→ **HOW TO COMPLETE THIS TASK**
Look below for the line with "1000x532 pixels. Task: Expand" and the line with "You are a computer-use"; repeat exactly those two lines and all lines between them, but no pictures.

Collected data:
--- START ---
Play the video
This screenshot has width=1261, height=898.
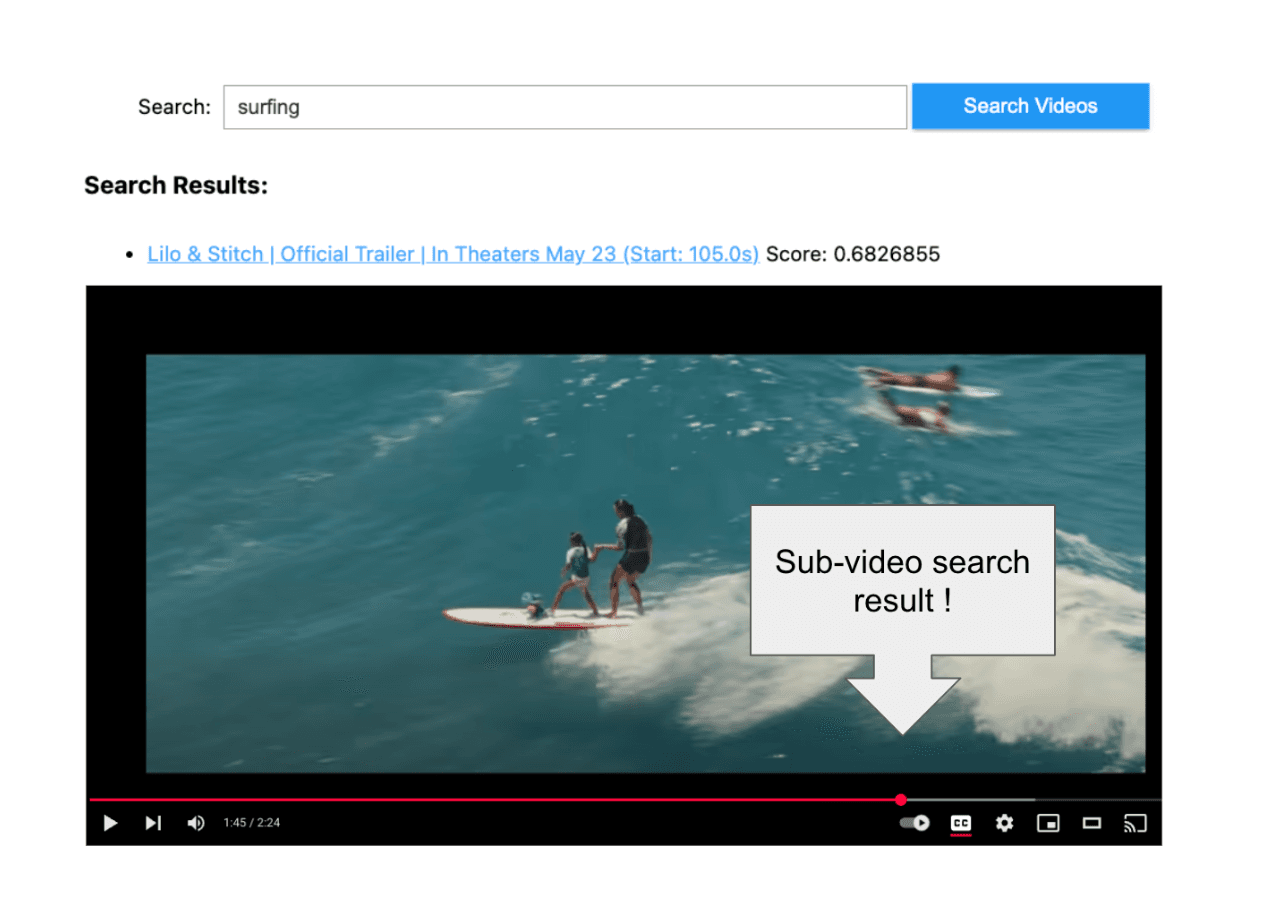tap(110, 822)
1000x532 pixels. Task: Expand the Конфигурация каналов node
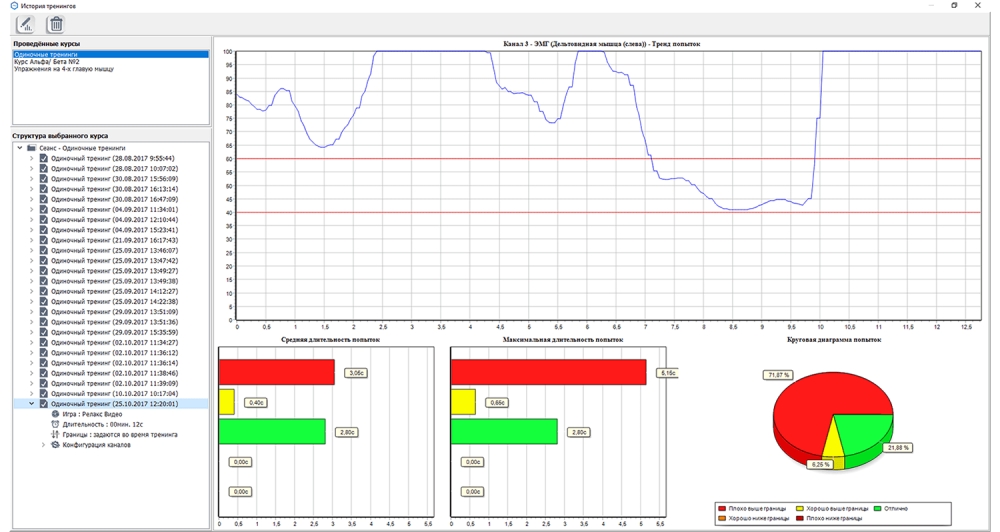(x=43, y=445)
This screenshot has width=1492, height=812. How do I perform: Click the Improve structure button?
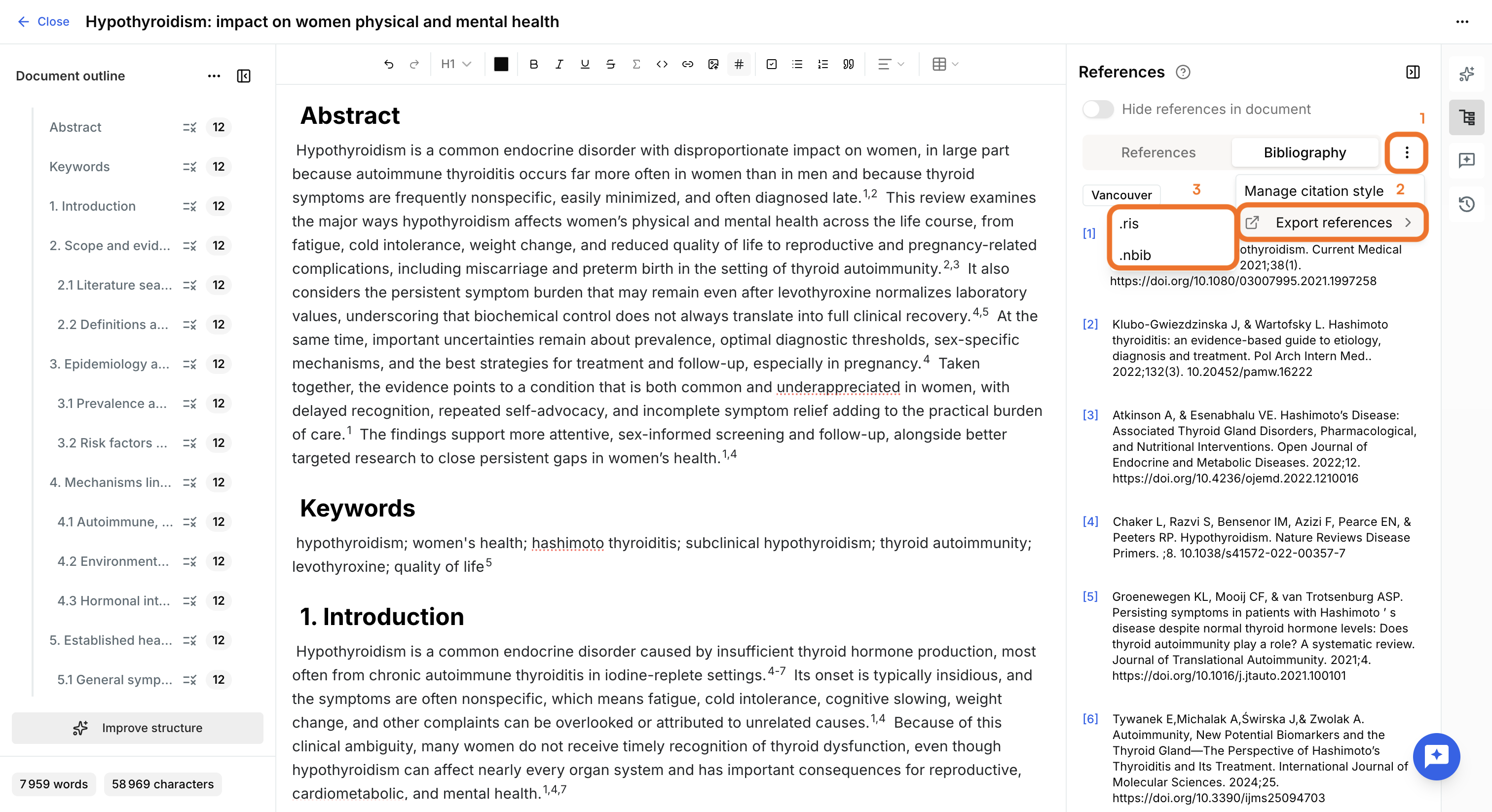point(137,728)
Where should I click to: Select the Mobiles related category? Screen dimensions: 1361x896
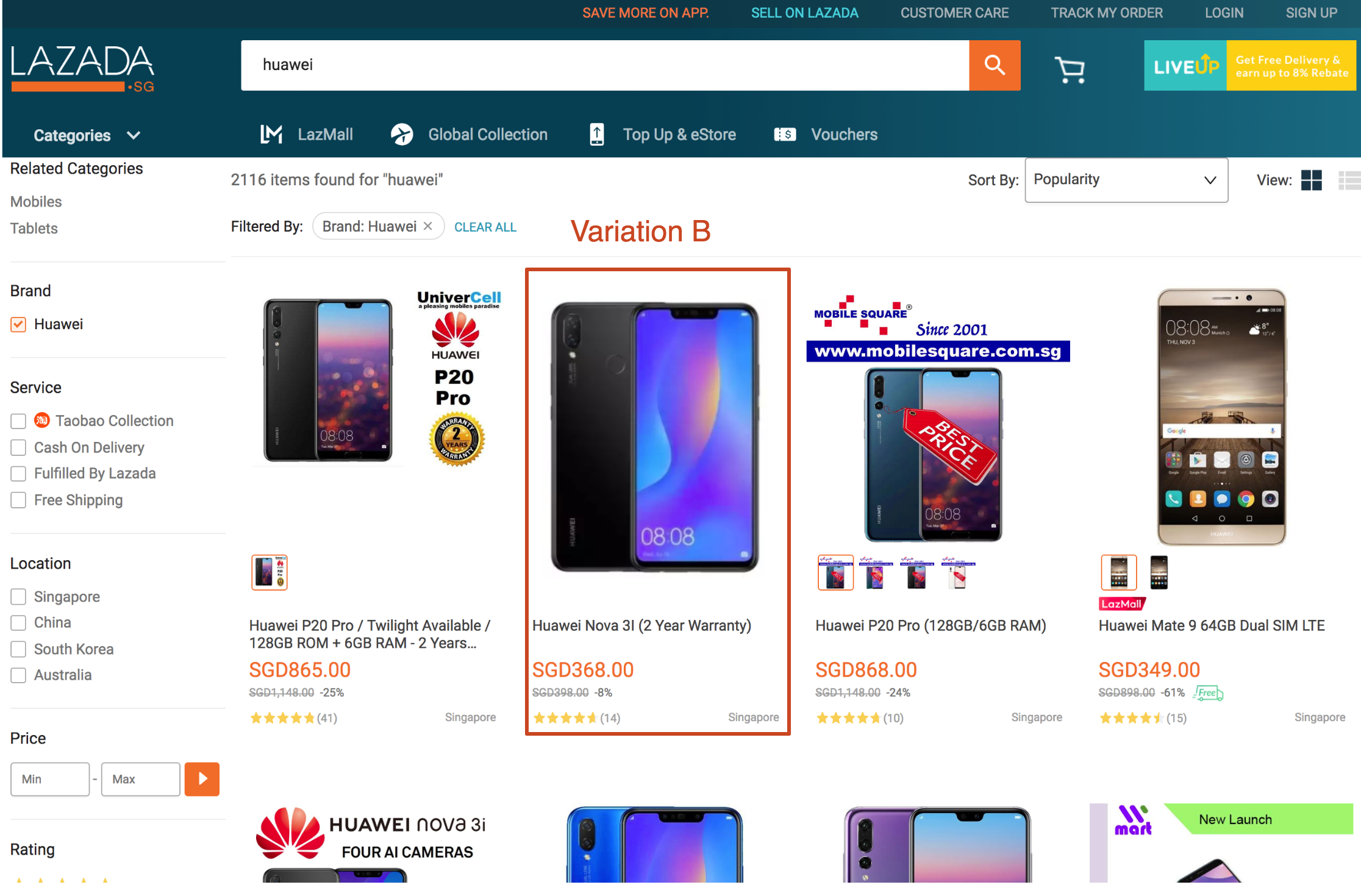tap(35, 200)
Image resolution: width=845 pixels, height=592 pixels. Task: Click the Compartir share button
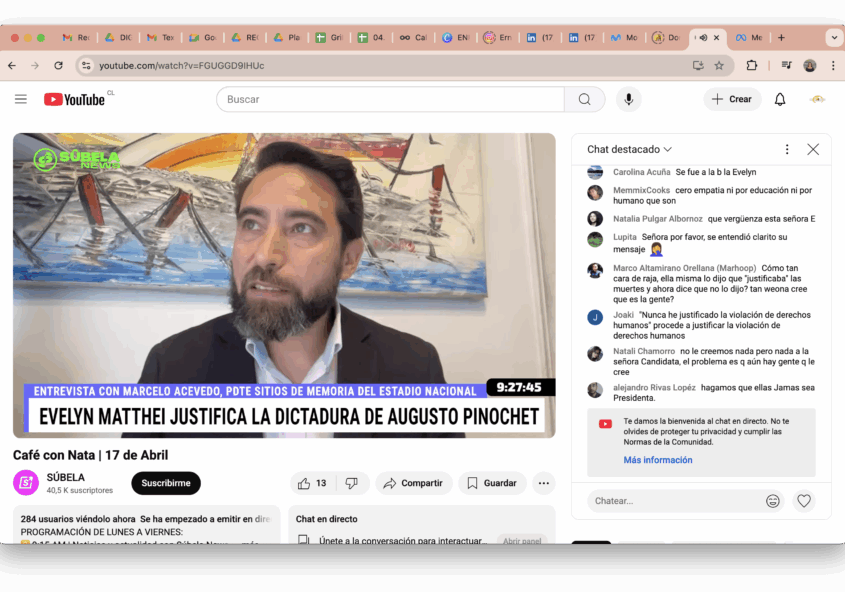[x=414, y=483]
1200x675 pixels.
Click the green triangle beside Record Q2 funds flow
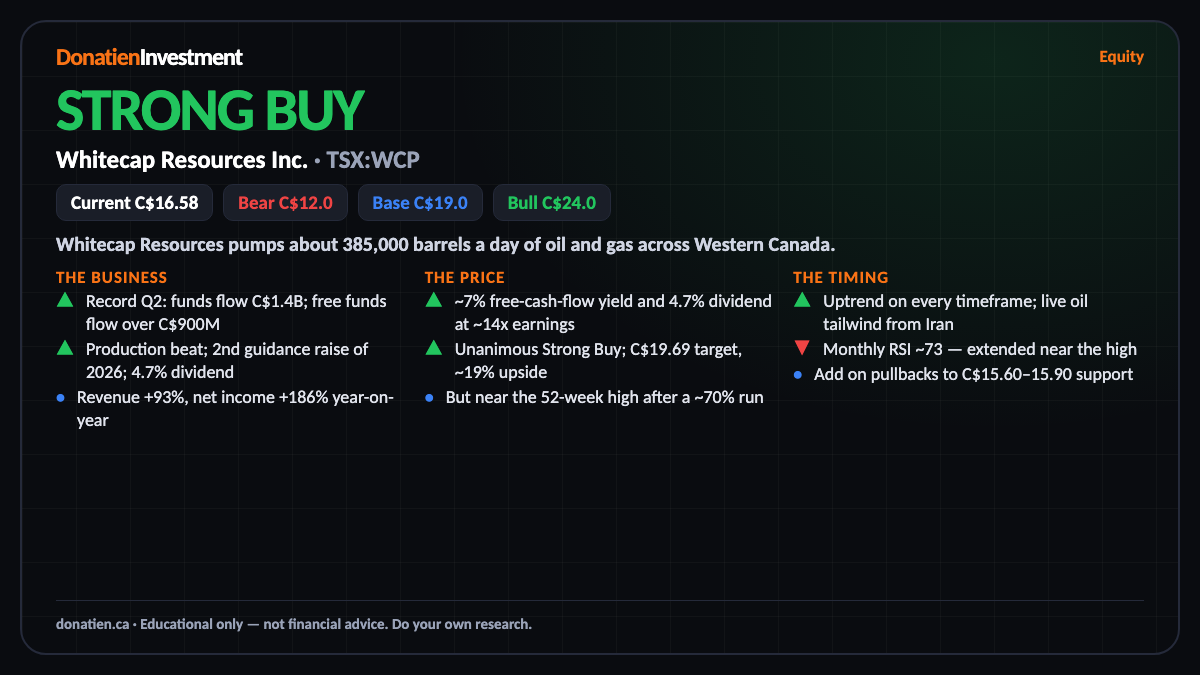click(x=65, y=300)
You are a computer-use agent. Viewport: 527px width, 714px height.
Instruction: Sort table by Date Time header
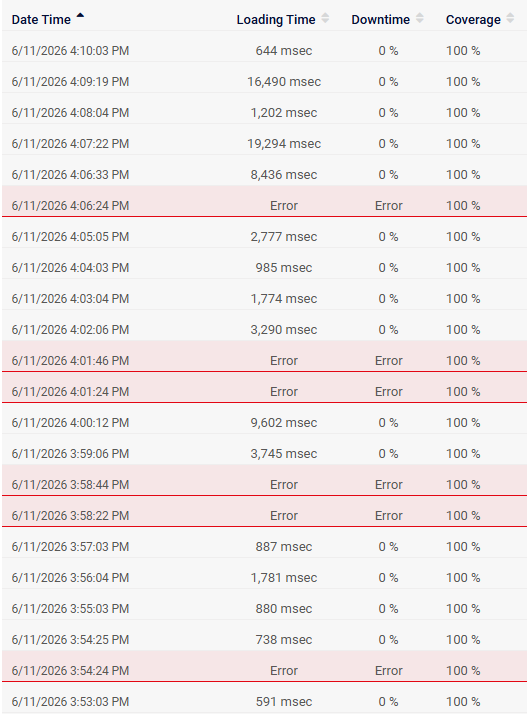41,20
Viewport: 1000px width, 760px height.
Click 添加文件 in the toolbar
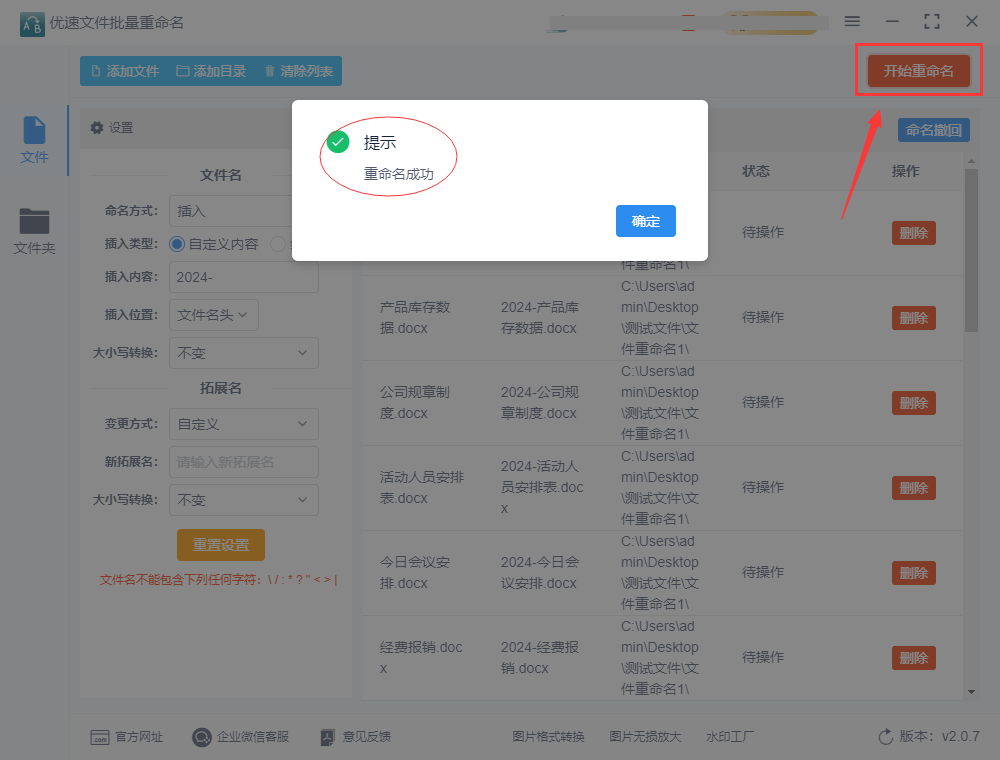(x=125, y=71)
--- END ---
→ **RESPONSE**
1000x532 pixels. Task: Expand the Конфигурация каналов node
(x=43, y=445)
This screenshot has width=1492, height=812. How do I perform: Click the Improve structure button?
point(137,728)
Where should I click to: Select the Mobiles related category? Screen dimensions: 1361x896
tap(35, 200)
Image resolution: width=845 pixels, height=592 pixels. Task: Click the Compartir share button
[x=414, y=483]
1200x675 pixels.
Click the green triangle beside Record Q2 funds flow
click(x=65, y=300)
You are a computer-use agent. Viewport: 527px width, 714px height.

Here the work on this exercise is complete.